Text shown>
Boot

x86: BIOS -> boot0 -> boot1 -> BTX -> boot2 ->

BIOS

  • early hw init, POST
  • MBR(boot0) loaded from absolute disk sector to 0x7c00

boot0 stage

Master Boot Record (MBR)

Note:

  • The first piece of code under FreeBSD control.
  • Must fit into 512 bytes.
  • boot0.S is assembled “as is”: one-to-one asm to binary; no ELF format; see sys/boot/i386/boo0/Makefile or stand/i386/boo0/boot0.S, the special LDFLAG to strip out any file formating (-oformat,binary)

Function: Scan the partition table and let the user choose which partition to boot from.

  • relocate itself from 0x7c00 to the location it was linked to execute (0x600)
  • load the first disk sector from the FreeBSD slice to address 0x7c00

boot1 stage

sys/boot/i386/boot2/boot1.S or stand/i386/boot2/boot1.S

Note:

  • First of 3 booting stages;
  • boot1 is 512 bytes; boot2 is much larger.
  • boot1 and boot2 (which contains Boot Extender, BTX, and boot2 client) are both included in a single file /boot/boot on disk (cat boot1 boot2 > boot)
  • BTX execute in kernel mode; boot2 client execute in user mode.

Function: load the next boot stage: a server called BTX, a client called boot2.

  • start -> main
  • relocate itself from 0x7c00 to 0x700, but does not jump to 0x700. (It was linked to execute at 0x7c00).
  • rescan the partition table to find where the FreeBSD slice starts(Rereads the MBR).
  • load fist 16 sectors (the all-in-one boot file, contains boot1, boot2, and BTX) to 0x8c00; BTX loaded to 0x9000; (execution at main.5),
  • enable access to memory above 1MB
  • jump to the BTX server

BTX server (x86)

cite: https://www.freebsd.org/doc/en_US.ISO8859-1/books/arch-handbook/btx-server.html

sys/boot/i386/btx/btx.S

Function:

  • switches from 16-bit real mode to 32-bit protected mode
    • modifies interrupt vector table (IVT), providing exception and interrupt handlers for real-mode code;
    • create the Interrupt Descriptor Table(IDT), providing exception and interrupt handlers for protected-mode code:
    • processor exceptions
    • hardware interrupts
    • two system calls
    • V86 interfaces
    • Create a Task-State Segment (TSS), holding information about a task for context-switching between the user mode boot2 client and kernel mode BTX server;
    • Set up Global Descriptor Table(GDT). Entries are provided for supervisor code and data, user code and data, and real-mode code and data.

Tasks and exercises>
**1.** Reproduce the part of the FreeBSD boot notes that opens with the words containing "boot1 stage" and closes with "in user mode.".
**2.** Output the entries from the line that contains "Given: Select the Orleans city label" through the line that contains "will (401, 27)." as a JSON list of strings, one string per line, skipping blank lines.
The entries that follow are unrelated to the FreeBSD boot notes.

Given data>

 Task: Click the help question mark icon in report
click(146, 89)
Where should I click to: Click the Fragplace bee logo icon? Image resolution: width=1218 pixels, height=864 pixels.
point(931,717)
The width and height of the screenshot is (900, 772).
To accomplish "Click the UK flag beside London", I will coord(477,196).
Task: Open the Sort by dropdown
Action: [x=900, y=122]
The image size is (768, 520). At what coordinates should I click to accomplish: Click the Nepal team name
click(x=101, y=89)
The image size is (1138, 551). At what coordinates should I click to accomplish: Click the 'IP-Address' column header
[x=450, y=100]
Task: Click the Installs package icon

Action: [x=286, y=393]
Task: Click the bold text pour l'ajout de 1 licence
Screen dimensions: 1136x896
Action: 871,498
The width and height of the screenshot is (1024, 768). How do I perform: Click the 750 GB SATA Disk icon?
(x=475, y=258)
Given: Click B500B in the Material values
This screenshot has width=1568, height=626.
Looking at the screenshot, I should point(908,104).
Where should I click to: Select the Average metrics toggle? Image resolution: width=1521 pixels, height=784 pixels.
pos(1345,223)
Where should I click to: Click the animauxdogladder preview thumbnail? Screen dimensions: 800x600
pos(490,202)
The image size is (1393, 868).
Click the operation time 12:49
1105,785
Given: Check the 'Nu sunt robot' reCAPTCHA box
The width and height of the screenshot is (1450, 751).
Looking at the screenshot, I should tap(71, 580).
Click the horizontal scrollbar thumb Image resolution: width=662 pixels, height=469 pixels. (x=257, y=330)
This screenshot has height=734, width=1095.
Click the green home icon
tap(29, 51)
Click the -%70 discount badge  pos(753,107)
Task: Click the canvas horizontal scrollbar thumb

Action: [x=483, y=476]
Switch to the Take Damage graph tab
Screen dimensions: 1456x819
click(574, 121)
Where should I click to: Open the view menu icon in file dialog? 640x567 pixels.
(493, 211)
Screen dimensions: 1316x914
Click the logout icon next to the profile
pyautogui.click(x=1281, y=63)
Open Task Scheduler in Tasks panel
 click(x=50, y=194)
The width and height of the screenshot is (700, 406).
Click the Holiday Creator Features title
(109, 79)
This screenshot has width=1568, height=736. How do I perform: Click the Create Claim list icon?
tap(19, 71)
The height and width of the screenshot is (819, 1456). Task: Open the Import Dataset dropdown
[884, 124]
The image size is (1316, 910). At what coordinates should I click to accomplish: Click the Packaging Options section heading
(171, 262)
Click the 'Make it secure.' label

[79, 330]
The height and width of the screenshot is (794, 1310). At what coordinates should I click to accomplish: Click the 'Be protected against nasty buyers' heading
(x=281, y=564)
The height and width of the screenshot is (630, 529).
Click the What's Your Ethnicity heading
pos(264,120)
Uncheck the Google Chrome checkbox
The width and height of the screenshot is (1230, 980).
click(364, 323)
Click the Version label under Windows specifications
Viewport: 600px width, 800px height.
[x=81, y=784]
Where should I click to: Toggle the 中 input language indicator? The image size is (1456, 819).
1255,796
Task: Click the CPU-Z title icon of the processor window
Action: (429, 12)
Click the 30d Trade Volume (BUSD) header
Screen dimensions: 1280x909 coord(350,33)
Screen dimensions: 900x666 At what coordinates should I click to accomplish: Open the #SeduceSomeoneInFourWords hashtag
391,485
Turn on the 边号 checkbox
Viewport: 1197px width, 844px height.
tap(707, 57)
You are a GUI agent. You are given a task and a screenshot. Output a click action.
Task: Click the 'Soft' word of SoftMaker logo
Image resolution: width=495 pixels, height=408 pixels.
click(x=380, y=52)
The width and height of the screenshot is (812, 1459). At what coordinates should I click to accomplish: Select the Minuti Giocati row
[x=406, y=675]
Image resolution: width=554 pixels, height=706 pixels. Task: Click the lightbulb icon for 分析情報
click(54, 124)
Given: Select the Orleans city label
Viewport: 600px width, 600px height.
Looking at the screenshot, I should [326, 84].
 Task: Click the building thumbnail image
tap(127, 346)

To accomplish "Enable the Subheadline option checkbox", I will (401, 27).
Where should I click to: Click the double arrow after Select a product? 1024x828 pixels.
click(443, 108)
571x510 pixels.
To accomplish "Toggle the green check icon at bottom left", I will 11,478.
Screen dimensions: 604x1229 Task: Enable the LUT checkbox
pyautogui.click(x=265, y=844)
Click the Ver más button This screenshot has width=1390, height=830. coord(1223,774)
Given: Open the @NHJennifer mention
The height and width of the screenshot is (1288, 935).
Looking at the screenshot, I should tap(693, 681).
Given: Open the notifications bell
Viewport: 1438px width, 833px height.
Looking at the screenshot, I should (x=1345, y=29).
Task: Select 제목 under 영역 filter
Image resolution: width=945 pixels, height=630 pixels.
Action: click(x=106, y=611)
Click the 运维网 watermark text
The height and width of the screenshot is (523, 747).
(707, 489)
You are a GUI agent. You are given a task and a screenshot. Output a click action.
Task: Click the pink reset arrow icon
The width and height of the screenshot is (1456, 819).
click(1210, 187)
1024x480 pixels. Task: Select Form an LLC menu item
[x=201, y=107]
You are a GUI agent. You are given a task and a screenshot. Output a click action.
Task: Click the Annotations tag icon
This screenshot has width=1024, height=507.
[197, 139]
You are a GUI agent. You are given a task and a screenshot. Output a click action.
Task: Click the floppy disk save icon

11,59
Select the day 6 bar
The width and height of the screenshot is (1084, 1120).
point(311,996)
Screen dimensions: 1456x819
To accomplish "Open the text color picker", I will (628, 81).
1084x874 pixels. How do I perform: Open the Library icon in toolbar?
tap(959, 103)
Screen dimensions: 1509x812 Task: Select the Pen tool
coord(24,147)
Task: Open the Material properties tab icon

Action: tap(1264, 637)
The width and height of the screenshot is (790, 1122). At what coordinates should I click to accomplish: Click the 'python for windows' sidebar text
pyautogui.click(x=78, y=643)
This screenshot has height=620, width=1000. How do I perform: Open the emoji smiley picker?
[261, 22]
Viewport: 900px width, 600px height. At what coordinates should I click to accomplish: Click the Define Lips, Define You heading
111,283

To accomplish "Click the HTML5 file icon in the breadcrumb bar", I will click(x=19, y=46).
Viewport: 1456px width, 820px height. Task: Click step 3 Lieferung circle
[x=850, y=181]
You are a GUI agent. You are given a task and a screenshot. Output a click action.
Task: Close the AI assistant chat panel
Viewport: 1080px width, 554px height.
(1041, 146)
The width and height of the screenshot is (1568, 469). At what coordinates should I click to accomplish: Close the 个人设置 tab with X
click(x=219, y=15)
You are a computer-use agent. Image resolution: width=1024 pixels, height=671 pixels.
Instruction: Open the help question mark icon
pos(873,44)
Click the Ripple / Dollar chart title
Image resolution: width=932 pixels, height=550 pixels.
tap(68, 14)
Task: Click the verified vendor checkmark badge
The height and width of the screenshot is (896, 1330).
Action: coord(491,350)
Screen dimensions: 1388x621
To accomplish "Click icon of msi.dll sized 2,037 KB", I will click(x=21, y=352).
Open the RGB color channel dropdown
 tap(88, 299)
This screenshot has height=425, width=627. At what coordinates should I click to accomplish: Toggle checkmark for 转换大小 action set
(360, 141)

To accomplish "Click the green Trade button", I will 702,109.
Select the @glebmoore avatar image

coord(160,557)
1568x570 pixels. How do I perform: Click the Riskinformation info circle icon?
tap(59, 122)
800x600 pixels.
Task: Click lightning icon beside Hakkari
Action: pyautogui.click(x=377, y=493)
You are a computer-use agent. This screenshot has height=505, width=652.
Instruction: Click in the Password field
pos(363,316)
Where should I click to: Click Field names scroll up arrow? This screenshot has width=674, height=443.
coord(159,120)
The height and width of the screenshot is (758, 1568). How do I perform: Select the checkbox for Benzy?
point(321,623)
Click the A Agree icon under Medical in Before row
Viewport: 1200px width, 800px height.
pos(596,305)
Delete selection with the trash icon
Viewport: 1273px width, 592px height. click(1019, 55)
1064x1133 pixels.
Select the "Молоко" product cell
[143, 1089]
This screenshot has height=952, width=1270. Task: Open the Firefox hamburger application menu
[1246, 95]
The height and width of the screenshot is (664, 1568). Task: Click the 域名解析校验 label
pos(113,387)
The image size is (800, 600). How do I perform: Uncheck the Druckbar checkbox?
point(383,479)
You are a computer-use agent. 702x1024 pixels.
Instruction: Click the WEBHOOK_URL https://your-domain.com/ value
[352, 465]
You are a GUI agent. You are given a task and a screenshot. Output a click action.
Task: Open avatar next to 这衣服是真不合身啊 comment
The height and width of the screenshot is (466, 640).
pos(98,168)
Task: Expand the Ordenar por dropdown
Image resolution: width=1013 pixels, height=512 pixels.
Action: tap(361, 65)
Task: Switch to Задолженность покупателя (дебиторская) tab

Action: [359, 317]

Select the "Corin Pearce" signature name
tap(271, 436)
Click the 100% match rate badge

Solutions below>
**1.**
boot1 stage

sys/boot/i386/boot2/boot1.S or stand/i386/boot2/boot1.S

Note:

  • First of 3 booting stages;
  • boot1 is 512 bytes; boot2 is much larger.
  • boot1 and boot2 (which contains Boot Extender, BTX, and boot2 client) are both included in a single file /boot/boot on disk (cat boot1 boot2 > boot)
  • BTX execute in kernel mode; boot2 client execute in user mode.

**2.**
[
  "Given: Select the Orleans city label",
  "Viewport: 600px width, 600px height.",
  "Looking at the screenshot, I should [326, 84].",
  " Task: Click the building thumbnail image",
  "tap(127, 346)",
  "To accomplish \"Enable the Subheadline option checkbox\", I will (401, 27)."
]